Станция – уютная, домашняя, маленькая, как все первые станции метро, была наполнена народом одного цвета. Тут не грязно было, и вода с потолка не текла, и лампы горели; все пристойно, одним словом.
Но: в те секунды, когда оркестр замолкал на секунду, чтобы переменить один марш на другой, делался слышен второй голос станции. Непривычный: вместо гомона, который людям положен, на Охотном ряду стояло шуршание. Шуршали, озираясь, в витых очередях, где у каждого на ладони был записан номер, шуршали в подворотнях арок – за столиками, выполняя какую-то Артему непонятную волокиту, шуршали бабы и шуршали дети. И вдруг – пока барабаны и литавры переводили дух – станции переставало хватать света и чистоты. А потом оркестровый конвейер запускался снова, и выезжающее с него веселье снова подменяло станцию. Лампочки загорались ярче, губы у прохожих натягивались, а мрамор принимался блестеть.

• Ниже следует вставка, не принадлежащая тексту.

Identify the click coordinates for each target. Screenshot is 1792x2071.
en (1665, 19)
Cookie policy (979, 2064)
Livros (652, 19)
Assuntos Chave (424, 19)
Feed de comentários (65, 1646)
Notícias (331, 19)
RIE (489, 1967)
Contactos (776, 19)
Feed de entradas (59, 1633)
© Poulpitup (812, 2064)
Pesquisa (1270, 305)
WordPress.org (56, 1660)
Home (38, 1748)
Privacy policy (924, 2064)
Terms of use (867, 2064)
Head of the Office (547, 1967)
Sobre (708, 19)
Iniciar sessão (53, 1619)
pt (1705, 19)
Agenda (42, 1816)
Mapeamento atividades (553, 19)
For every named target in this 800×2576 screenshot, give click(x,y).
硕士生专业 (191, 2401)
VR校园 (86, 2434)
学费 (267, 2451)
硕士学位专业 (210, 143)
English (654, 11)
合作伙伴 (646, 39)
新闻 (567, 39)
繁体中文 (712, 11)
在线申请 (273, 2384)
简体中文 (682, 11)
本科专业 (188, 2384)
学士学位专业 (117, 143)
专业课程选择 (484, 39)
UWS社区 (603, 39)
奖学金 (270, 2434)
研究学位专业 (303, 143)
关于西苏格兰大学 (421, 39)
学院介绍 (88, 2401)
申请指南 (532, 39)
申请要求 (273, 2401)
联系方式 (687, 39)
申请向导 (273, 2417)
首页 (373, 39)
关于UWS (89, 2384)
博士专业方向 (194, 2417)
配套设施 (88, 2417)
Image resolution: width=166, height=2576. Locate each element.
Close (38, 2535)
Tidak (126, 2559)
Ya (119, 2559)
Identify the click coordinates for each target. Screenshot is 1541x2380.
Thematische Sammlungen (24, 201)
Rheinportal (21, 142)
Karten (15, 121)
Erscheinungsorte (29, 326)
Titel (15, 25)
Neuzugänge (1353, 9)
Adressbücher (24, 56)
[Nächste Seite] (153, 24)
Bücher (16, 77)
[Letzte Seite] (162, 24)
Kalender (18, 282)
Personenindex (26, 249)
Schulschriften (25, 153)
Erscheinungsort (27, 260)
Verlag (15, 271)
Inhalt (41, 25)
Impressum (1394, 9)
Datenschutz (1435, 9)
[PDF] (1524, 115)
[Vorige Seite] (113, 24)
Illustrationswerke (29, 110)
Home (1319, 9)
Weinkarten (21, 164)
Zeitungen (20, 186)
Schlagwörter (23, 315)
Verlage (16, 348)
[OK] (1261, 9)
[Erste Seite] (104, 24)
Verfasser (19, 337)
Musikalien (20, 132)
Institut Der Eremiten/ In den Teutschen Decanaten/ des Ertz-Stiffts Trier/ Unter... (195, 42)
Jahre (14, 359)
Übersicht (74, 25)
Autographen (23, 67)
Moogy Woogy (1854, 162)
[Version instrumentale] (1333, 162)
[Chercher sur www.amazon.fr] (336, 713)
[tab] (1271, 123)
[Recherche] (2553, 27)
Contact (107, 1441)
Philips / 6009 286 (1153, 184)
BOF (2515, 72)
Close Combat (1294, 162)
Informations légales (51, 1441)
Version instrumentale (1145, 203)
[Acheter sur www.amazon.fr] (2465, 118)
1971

Для настроения еще были лозунги – тоже трафаретные, печатные: «Перечеркнем Красной Линией нищету, безграмотность, капитализм!», «Нет – ограблению бедноты! Да – всеобщему равенству!», «Их олигархи жрут грибы наших детей!», «Каждому – полную норму!» и «Ленин, Сталин, Москвин, Москвин». Лысый Ленин с усатым Сталиным были повешены на стену в золотых рамах в торце станции. Рядом стоял караул из бледных мальчишек в красных тряпочках на шее, лежали цветы: пластмассовые.
Артема, подконвойного, местные как будто и не замечали: у всех, мимо кого он шагал, как-то находились дела поинтересней; ни с одним он не смог встретиться глазами. Но стоило разминуться, как загривок начинало жечь – эти рассеянные взгляды тут же пучками собирались из их любопытных стекляшек.
Он шагал и договаривался с Петром Сергеевичем о том, чтобы тот еще чуть-чуть не умирал и не уезжал никуда, чтобы дотерпел до Артема. Времени всего прошло – час, шансы были.
КГБ сидел с изнанки станции: под полом, по которому топтались одноцветные граждане, имелся еще один этаж, низенький и никому не известный, и вход туда тоже был такой, как будто это шкаф – швабры с ведрами приткнуть куда-нибудь.
Но внутри – привычно все, как везде, как во всем мире – коридор масляно выкрашенный, по пояс зеленым, дальше белым, штукатурка от влаги буреет и пузырится, лампочки вечные болтаются, и вереница комнат.
Конвоир одну отпер, пхнул в нее Артема.
– Мне срочно! Срочное донесение!
– Донесения в армии, – подмигнули ему. – А сюда с доносами.
Пролязгали по ушам, по голым нервам засовом снаружи.
Посмотрел на соседей: женщина с тушевыми глазами и с вытравленной в желтое челкой, остальное в комочек на затылке собрано, и угрюмый малорослый мужик с белыми бровями и ресницами, остриженный как попало. Шкура у него была дубленая и загорелая, как у алкоголиков.
Умбаха в камере не было.
– Присаживайся, – сказала женщина. – В ногах правды нет.
Мужик сморкнулся.
Артем примерился к скамье и остался стоять, как будто от этого быстрее его бы приняли, выслушали и согласились отпустить радиста на все четыре стороны.
– Тоже думаешь, сейчас вот сразу разберутся, да? – вздохнула женщина. – Мы-то третий день тут вот так. И хорошо, может. Они тут разбираются так… Что лучше б и не разбирались.